Assistive Technology in Healthcare Delivery and Chronic Condition Management

Bill Crounse 2007 05 If I was commenting on Facebook or Twitter about today’s topic on HealthBlog, I would have to give this one a very strong “like”.  I’m referring to some new work from an organization in the United Kingdom known as the Digital Access Provision Forum.  The Forum exists “to support a step-change in levels of installation and application of integrated digital communication technologies within the UK built environment in support of public and private policy objectives for building performance including energy conservation, education, health services, quality of life and an information driven, more productive, more competitive economy”.  Now that is a mouthful, but hold on, because what this group is doing is really cool.

image  One of Forum’s specific areas of research is to “demonstrate a new approach to exercising informed customer choice for those needing assisted living support in the management of chronic health conditions”.  You’ll recall that in my last post on HealthBlog, I shared information about a company, Halo Monitoring, that is doing some very good work on peace of mind home monitoring solutions.  Typically, these solutions are for seniors and other individuals with chronic disease or disabilities who are trying to maintain a degree of independence in their own homes.

imageI think it is helpful to be able to envision a possible road map for this kind of technology in the years ahead.  That is exactly what the Digital Access Provision Forum has accomplished with an on-line interactive service called the Assistive Demonstrator Tool.

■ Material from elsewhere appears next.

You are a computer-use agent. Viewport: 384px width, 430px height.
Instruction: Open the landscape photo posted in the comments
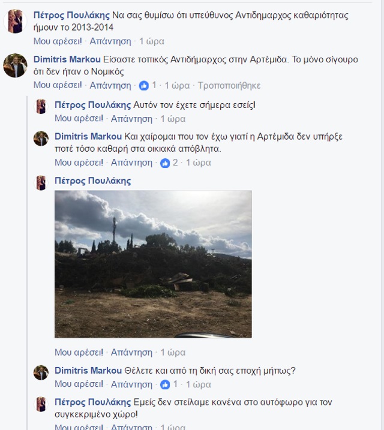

The Tool shows how over the next few years people living with long term chronic health conditions will have more choice and better products to support the management of their conditions.  And, they will be able to do this from the comfort and convenience of their own homes.

The Tool is a collaborative effort involving the Kent City Council, the Foundation for Assistive Technology, the Buildings Research Establishment, and Microsoft UK.  It takes viewers through some well crafted scenarios that help us understand exactly how new consumer technologies might be applied to help us live longer and better, independently.  In one scenario, we see how technology might be used to help patients with dementia and help family members who care for them.


In another scenario, ICT helps connect an ailing senior with her family members and community medical resources.  These are scenarios that anyone who has ever cared for an aging parent or other loved one will understand all too well.


The scenarios are dramatic and engaging.  The user interface for the Tool is stunningly elegant.  Furthermore, the vision for how technology can play a role in helping people and families manage chronic conditions and stay connected is spot on.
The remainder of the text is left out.